Education

16.03.18

Over a quarter of secondary schools in deficit

The proportion of local authority maintained secondary schools in deficit has nearly trebled in four years, a new report has revealed.

School funding pressures in England,’ published today by the Education Policy Institute, found that whilst the number of local authority secondary schools in deficit reduced from 14% in 2010-11 to 9% in 2013-14, in the four years up until 2016-17 this expanded to over a quarter of all such schools.

The average deficit for these schools also increased, rising from £292,822 in 2010-11 to £374,990 in 2016-17.

More local authority maintained primary schools are also in deficit now, with an increase from just 4% in 2011-12 to 7% in 2016-17.

The average deficit for local authority maintained primary schools notably increased from £72,042 in 2010-11 to £107,962 in 2016-17.
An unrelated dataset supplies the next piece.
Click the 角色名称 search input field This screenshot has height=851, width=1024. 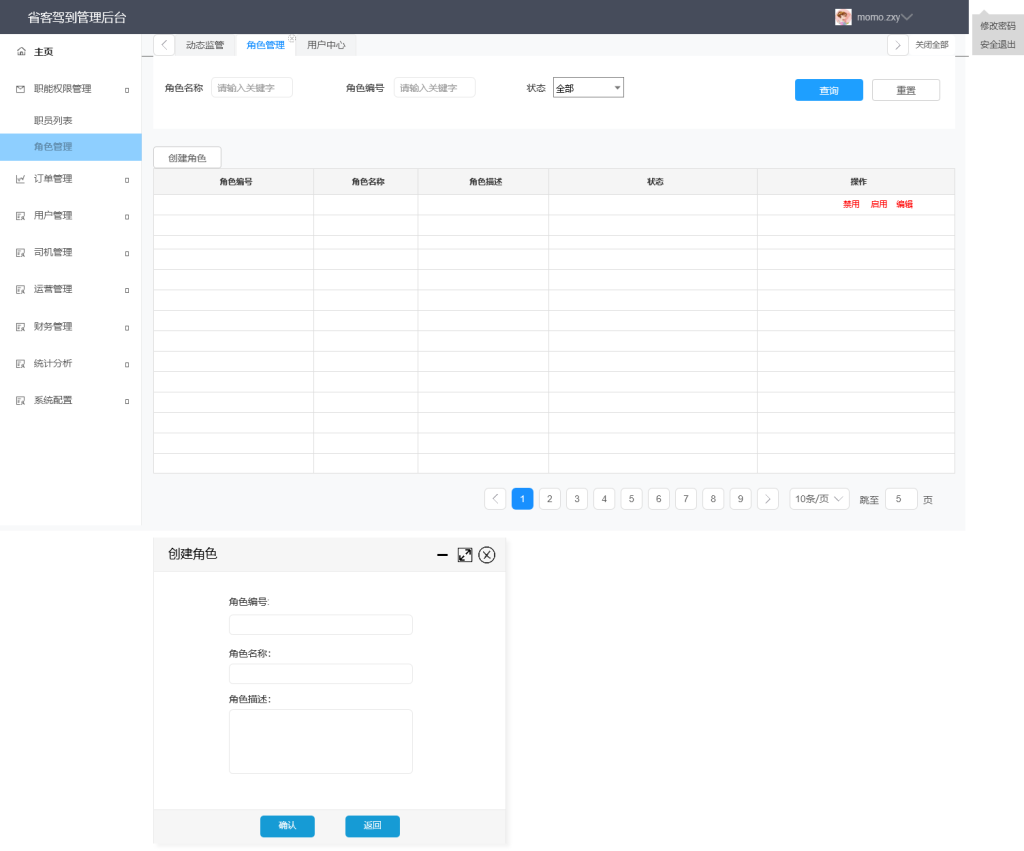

Over two thirds of local authority maintained secondary schools spent more than their income in 2016-17, with 40% having had their balances decline for at least two years in a row.

Council run primary schools saw a similar pattern, with over 60% spending more than their income in 2016-17, and a quarter having had a falling balance for two years or more.

The report examined the financial impact of the annual 1% pay settlement for school staff for all state-funded mainstream schools and found that the government’s funding allocation through its National Funding Formula for schools (NFF) fails to meet pressures on school budgets produced by this cost alone, despite last July’s announcement of an extra £1.3bn of funding for schools.

Around 40% of schools are unlikely to receive enough additional government funding in 2018-19 to meet these pay pressures, and for 2019-20, this proportion will rise to nearly half of state-funded mainstream schools.

Responding to the report’s findings, Cllr Richard Watts, chair of the LGA’s children and young people board, said that it raises “a number of concerns around the squeeze on council maintained school funding.”

He warned of a possible impact on the quality of education that children receive.

“Council-maintained schools are under significant funding pressures as a result of cuts to local authority budgets, an increase in wages and the additional costs of paying the Apprenticeship Levy.

“The introduction of the National Funding Formula for schools and reforms to high needs funding have exacerbated things further, by making it more difficult for councils to ‘top-up’ high needs funding in response to rising demand.

“Councils are clear that the government should provide additional and ongoing funding to meet this need, otherwise councils may not be able to meet their statutory duties and children with high needs or disabilities could miss out on a mainstream education,” he explained.

He called for the government to launch a fundamental review of high needs funding in order to make sure that the needs of the most vulnerable children can be met.